START STUDY MATERIAL

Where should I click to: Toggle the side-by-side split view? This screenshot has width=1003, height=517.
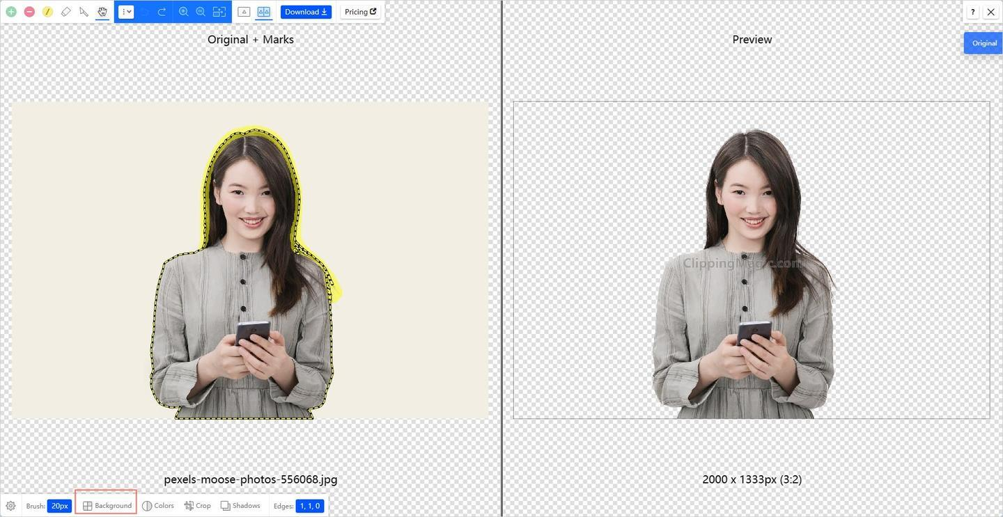pos(264,12)
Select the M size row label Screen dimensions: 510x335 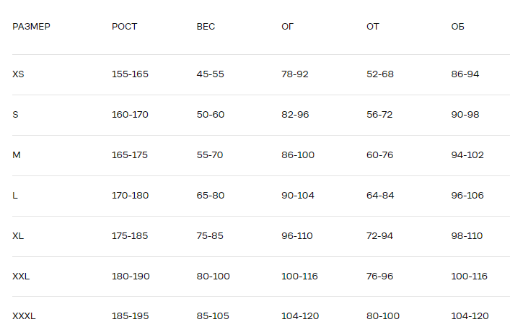pyautogui.click(x=16, y=155)
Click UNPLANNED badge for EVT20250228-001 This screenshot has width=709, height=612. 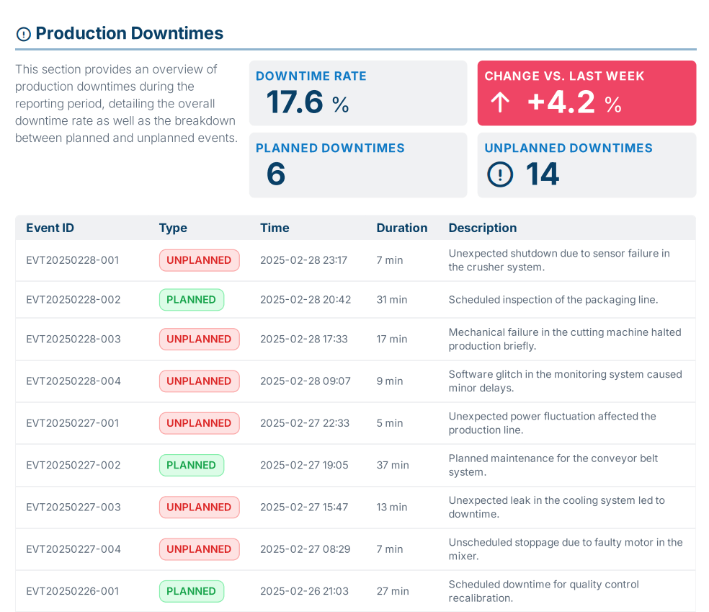click(199, 260)
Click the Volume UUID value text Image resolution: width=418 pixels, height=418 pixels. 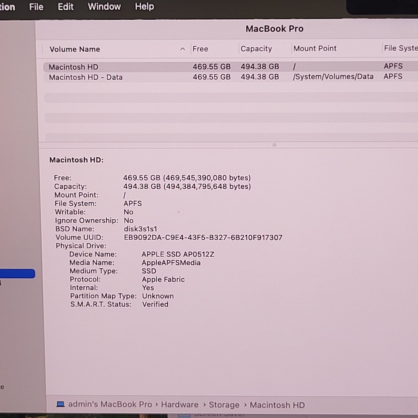coord(203,238)
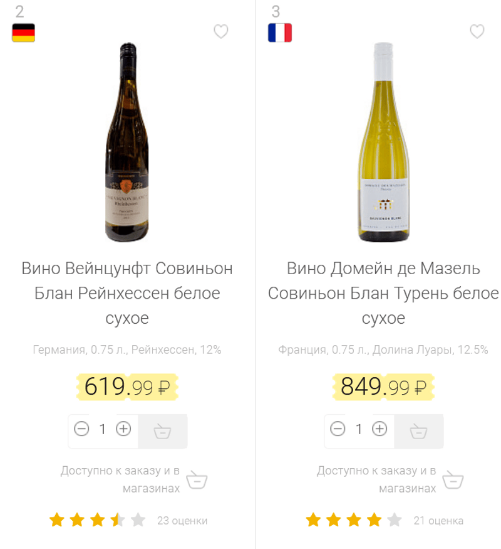The height and width of the screenshot is (549, 501).
Task: Favorite the Domaine de Mazelles wine heart
Action: [477, 31]
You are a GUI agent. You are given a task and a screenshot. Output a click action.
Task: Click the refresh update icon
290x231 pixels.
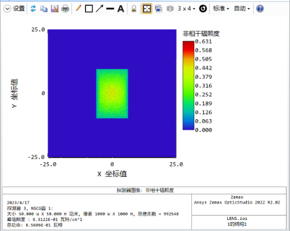pyautogui.click(x=33, y=9)
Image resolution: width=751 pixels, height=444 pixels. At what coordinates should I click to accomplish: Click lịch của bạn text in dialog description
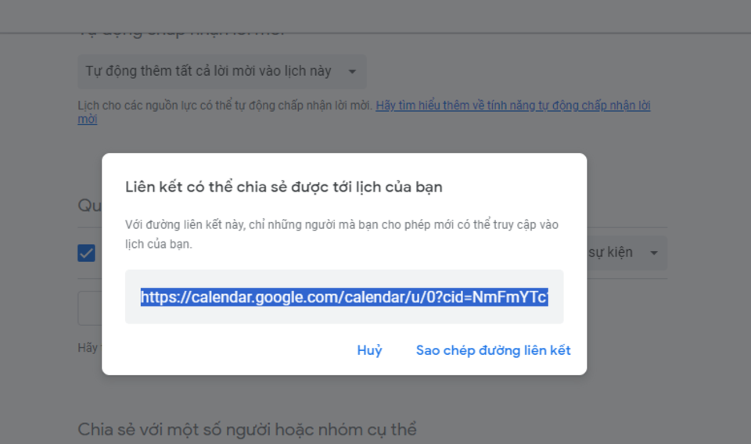(x=158, y=244)
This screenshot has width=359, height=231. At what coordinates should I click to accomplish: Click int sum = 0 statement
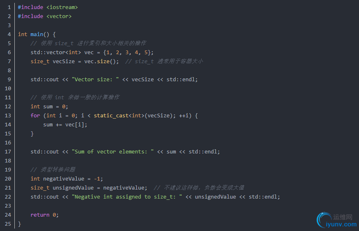click(49, 107)
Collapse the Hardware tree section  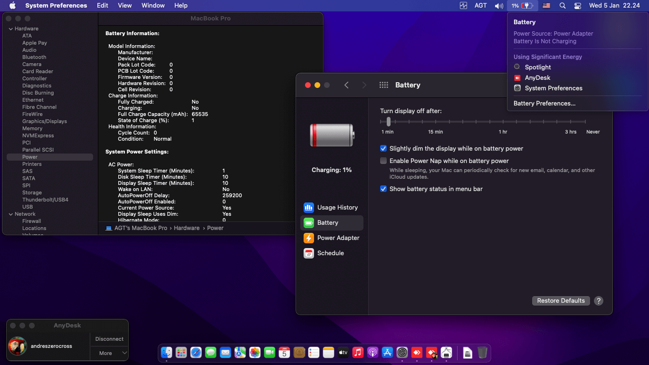10,29
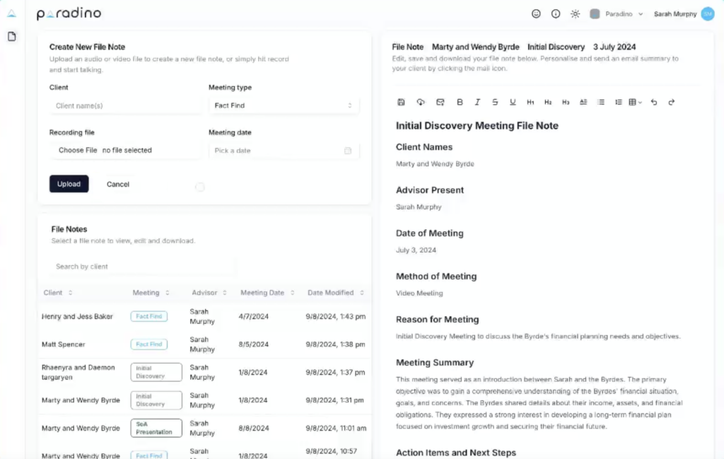724x459 pixels.
Task: Open the file notes icon in sidebar
Action: click(x=12, y=37)
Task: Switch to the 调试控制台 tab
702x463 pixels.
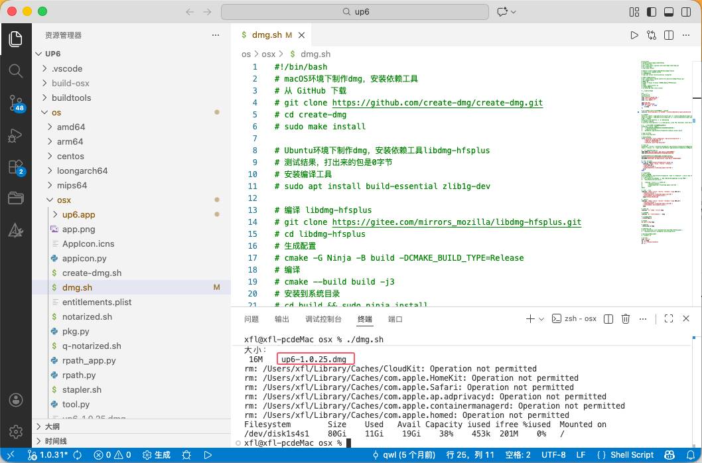Action: click(x=323, y=319)
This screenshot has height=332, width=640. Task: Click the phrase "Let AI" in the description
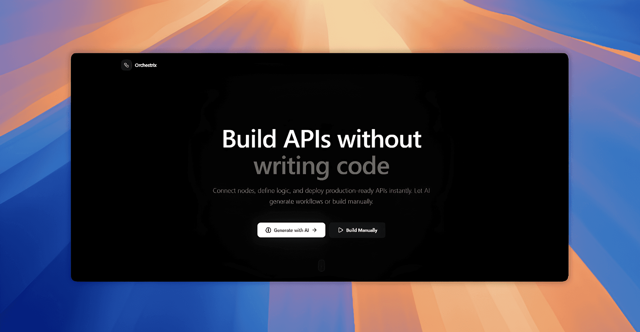tap(422, 191)
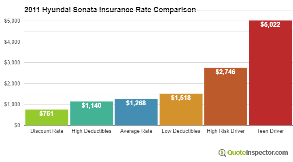Select the red Teen Driver bar
The height and width of the screenshot is (162, 293).
pos(270,73)
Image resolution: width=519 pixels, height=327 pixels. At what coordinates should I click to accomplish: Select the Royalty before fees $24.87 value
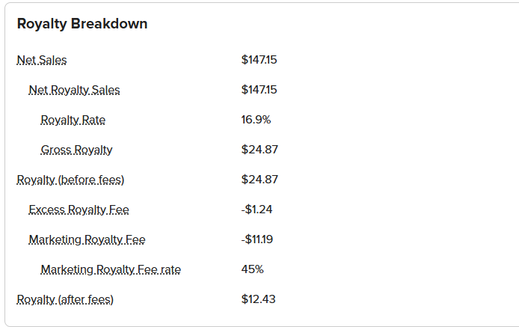[x=260, y=180]
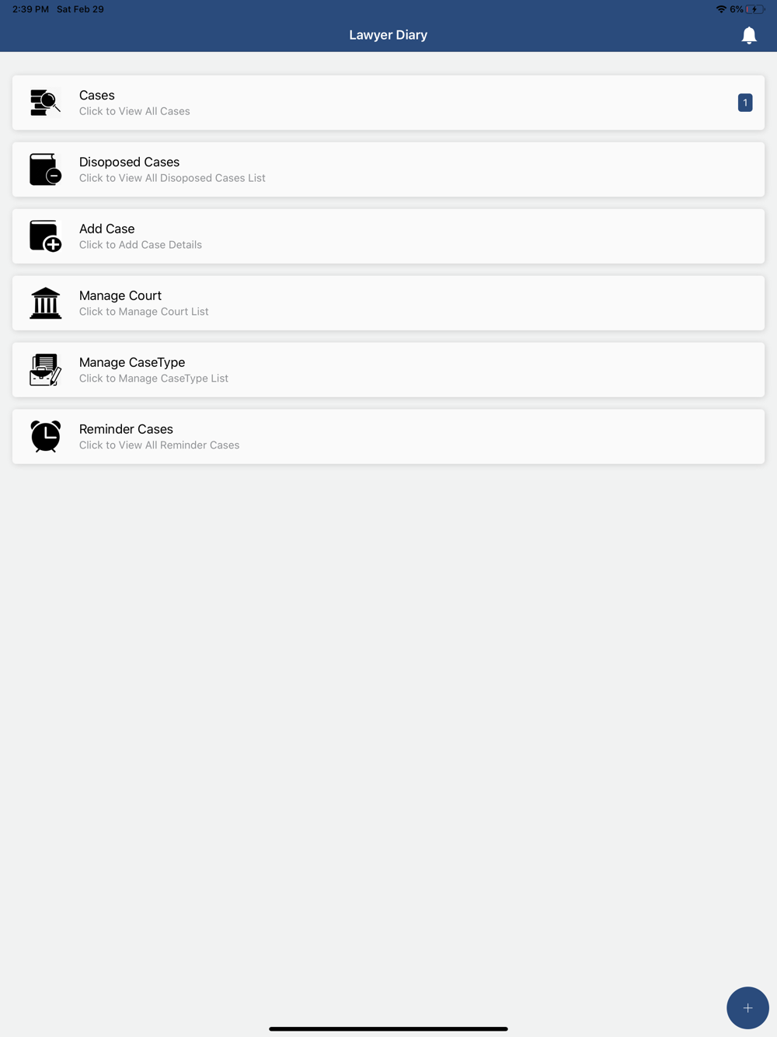Click the Cases magnifier icon

(x=45, y=103)
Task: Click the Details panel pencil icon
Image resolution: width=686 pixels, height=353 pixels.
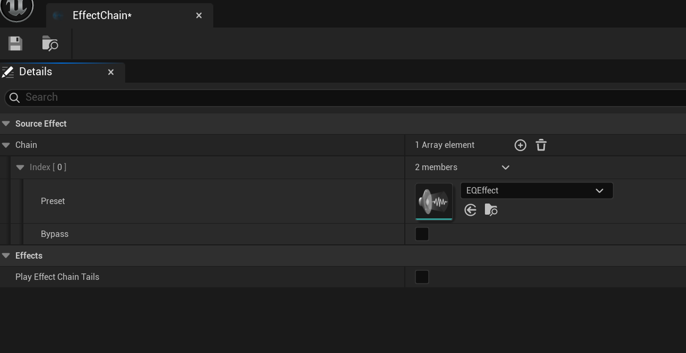Action: [8, 72]
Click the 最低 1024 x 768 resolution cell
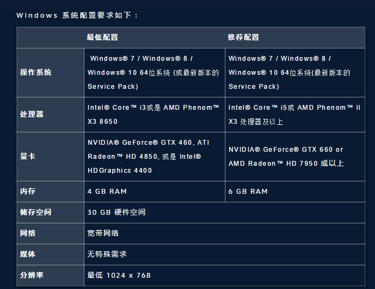Image resolution: width=375 pixels, height=289 pixels. click(119, 275)
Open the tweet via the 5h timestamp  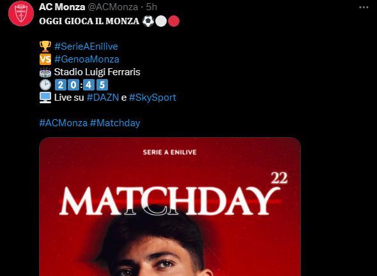151,7
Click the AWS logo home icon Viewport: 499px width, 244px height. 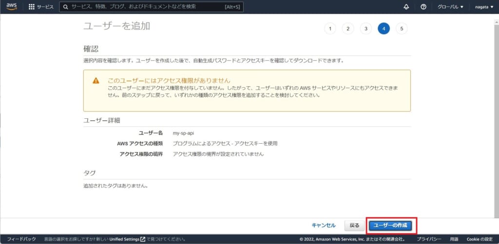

END STUDY MATERIAL

— TASK REQUIREMENTS —
Among the entries above, locate the line with "This screenshot has height=332, width=640." and the line with "Task: Click the Details panel pencil icon". Give those two lines and all lines between them again, exactly, leaving out the pictures.

— REPLY TO THE TASK —
This screenshot has height=332, width=640. Task: Click the phrase "Let AI" in the description
tap(422, 191)
Select the red Teen Driver bar
The height and width of the screenshot is (162, 293).
pos(270,73)
Image resolution: width=519 pixels, height=327 pixels. At what coordinates should I click to accomplish: Select the Royalty before fees $24.87 value
[x=260, y=180]
Click the Cases magnifier icon

(x=45, y=103)
Task: Click the Details panel pencil icon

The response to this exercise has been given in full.